At Winterfell, poor Bran and Rikon still have to hear grievances from the surrounding villages. Rikon’s being a little pest (understandably, since sitting up there is boring and Rikon’s a little kid), but Bran’s actually doing a really good job. He doesn’t need Maester Luwin’s help so much anymore. He offers some orphan children to a villager who needs help minding his sheep, and when Ser Rodrik says that a nearby keep is under siege, Bran gives him permission to take 200 men to defend it. This threat is pretty obviously the work of Theon and his crew, even though right now the working assumption in Winterfell is that it’s the Lannisters who are attacking. After hearing grievances, Bran gets ready to go horseback riding with Hodor and Osha, and he tells Osha about the dream he’s been having that involves a three-eyed raven. Osha won’t come out and say it, but it seems like she thinks that’s a bad omen. Bran also says he dreamed the sea came to Winterfell and flooded the place. The sea obviously being House Greyjoy, particularly Theon, considering they worship the Drowned God and all.

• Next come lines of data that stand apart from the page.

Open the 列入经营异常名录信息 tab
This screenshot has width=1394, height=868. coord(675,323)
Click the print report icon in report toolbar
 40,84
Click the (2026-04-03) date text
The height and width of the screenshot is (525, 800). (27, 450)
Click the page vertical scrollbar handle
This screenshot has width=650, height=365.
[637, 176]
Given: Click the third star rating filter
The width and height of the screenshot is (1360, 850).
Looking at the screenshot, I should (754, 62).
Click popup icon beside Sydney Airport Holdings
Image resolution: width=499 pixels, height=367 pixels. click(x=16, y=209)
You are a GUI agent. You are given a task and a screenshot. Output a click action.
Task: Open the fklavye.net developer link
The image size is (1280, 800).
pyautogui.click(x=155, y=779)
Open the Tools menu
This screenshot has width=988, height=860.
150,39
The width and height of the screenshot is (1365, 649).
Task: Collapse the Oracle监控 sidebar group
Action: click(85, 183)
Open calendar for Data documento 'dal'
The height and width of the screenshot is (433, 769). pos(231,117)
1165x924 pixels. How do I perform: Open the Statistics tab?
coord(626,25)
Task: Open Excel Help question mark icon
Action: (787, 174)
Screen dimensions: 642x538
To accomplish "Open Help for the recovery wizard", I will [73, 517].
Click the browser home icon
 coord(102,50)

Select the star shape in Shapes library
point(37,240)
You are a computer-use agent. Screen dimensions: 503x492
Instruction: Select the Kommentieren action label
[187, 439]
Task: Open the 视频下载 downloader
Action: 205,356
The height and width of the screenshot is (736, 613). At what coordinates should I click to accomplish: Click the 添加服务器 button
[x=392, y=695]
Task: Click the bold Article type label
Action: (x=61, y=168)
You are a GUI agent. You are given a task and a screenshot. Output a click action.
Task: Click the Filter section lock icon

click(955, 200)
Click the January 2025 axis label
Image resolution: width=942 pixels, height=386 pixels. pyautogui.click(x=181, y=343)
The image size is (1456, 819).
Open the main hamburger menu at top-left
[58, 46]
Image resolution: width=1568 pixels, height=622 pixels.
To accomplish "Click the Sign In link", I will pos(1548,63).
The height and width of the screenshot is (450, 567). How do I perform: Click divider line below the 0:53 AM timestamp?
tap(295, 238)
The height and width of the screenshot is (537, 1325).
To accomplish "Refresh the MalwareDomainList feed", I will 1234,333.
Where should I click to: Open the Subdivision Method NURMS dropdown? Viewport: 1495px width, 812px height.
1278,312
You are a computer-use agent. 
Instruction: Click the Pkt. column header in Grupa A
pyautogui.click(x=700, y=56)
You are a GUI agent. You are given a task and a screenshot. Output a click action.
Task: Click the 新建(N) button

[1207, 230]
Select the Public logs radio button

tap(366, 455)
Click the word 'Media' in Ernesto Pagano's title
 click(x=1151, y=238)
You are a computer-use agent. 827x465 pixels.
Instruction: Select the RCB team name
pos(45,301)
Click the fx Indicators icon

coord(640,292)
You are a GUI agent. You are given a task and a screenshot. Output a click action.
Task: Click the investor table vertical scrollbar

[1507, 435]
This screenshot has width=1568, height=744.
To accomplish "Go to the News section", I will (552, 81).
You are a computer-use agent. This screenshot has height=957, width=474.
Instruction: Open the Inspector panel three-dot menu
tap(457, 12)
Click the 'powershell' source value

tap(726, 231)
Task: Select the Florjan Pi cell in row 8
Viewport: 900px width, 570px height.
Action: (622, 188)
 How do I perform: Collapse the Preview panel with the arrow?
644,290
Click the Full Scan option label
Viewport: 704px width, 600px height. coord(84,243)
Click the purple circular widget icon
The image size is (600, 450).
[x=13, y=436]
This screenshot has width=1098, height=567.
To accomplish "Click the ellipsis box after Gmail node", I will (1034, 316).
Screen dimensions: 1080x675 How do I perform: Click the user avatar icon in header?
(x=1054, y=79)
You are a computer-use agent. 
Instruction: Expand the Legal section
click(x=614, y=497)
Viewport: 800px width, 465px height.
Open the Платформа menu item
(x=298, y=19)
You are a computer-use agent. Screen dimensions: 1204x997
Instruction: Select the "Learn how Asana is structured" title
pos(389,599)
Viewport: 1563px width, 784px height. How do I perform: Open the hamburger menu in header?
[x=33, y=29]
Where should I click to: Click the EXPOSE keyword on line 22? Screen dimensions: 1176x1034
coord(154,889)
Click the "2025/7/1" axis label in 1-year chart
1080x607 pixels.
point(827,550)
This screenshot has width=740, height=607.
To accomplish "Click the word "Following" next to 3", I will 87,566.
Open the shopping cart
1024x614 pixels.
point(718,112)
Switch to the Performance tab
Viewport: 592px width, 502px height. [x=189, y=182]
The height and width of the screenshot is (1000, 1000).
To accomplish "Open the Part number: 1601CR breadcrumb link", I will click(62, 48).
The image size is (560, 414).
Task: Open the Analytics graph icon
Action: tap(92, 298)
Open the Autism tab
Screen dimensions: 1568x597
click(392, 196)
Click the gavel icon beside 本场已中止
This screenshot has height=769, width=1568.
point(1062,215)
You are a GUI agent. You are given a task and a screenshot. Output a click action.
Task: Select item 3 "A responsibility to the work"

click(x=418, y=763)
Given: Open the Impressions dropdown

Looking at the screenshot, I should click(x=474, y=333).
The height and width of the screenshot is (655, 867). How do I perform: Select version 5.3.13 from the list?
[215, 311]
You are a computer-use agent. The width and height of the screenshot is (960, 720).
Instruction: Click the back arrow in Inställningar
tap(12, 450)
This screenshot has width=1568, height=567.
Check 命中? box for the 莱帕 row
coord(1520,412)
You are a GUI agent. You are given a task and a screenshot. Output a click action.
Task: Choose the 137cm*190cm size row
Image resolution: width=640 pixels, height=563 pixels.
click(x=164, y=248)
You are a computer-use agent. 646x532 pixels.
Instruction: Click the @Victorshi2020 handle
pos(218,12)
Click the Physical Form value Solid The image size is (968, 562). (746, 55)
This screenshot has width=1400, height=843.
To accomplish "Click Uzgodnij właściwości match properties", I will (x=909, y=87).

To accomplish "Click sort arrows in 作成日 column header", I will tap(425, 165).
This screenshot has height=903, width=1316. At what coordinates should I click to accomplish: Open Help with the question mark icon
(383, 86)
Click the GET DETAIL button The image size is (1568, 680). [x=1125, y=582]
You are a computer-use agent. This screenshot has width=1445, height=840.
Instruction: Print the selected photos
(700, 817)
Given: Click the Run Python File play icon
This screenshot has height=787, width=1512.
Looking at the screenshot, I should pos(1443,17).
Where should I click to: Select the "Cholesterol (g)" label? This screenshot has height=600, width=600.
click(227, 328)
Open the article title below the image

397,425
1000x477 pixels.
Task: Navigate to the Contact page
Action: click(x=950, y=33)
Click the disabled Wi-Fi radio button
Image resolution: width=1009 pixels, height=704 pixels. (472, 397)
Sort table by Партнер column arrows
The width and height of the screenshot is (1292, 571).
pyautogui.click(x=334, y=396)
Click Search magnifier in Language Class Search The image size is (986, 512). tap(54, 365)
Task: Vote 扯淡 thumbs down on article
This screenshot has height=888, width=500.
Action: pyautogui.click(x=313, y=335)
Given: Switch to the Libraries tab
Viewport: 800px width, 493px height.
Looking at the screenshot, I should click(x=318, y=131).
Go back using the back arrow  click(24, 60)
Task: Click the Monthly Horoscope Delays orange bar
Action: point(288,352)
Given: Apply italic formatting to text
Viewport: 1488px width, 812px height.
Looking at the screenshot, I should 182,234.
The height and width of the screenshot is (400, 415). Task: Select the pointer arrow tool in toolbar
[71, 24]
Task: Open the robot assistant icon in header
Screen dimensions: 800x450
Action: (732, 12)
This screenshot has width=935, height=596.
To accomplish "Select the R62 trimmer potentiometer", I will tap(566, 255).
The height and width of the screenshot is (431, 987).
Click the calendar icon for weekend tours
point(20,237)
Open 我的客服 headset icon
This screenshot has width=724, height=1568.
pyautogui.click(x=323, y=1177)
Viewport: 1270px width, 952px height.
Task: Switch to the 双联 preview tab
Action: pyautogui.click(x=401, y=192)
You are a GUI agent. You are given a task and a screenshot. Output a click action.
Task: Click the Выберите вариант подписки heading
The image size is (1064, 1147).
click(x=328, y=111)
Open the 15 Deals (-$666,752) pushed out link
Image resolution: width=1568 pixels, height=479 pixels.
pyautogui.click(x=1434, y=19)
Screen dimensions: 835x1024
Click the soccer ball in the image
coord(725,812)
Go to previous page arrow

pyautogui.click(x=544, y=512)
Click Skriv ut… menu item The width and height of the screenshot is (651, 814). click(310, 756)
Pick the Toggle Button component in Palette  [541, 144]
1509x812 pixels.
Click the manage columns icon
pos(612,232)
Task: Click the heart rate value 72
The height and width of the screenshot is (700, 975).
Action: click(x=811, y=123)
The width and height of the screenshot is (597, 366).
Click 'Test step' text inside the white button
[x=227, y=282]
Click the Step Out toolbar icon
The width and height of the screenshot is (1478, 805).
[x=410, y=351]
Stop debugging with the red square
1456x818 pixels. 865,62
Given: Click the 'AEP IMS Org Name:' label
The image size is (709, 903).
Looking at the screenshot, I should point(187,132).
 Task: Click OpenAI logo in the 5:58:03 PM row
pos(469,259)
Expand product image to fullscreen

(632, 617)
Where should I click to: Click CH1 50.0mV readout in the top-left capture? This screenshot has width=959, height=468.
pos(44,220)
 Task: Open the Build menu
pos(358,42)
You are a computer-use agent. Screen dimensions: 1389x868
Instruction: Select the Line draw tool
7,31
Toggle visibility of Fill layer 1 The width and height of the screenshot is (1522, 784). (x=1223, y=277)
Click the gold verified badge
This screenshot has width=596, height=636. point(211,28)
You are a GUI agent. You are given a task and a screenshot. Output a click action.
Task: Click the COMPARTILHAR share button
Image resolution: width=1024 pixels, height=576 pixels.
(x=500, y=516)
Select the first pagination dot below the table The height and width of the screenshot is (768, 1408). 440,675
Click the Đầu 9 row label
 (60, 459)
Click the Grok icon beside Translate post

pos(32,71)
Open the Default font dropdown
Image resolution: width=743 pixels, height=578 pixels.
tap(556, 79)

We end the episode (and this extremely long blog post) in Qarth. Dany and her servants are playing with the dragons and looking at some clothes, particularly a dress Xaro bought for Dany. There’s a little conflict over whether Dany should look like a princess or a Khaleesi for an upcoming big welcome party. At the party, this creepy warlock guy does a magic trick for Dany and invites her to the “House of the Undying.” Thankfully, Xaro rescues her from that conversation. Then a strange lady in a creepy mask warns Jorah that Dany really needs protection in Qarth. Later, Xaro asks Dany about the nature of her relationship with Jorah, and when she assures him that Jorah is just an advisor, Xaro takes her to a huge vault. He asks Dany to marry him and says half of the riches in the vault would be hers to use to buy ships and soldiers to take over Westeros. Dany floats the idea by Jorah, who, for obvious reasons, doesn’t like it at all. He tells Dany how awesome of a Queen she’ll be one day, and he promises to find her the one ship she’ll need to sail to Westeros.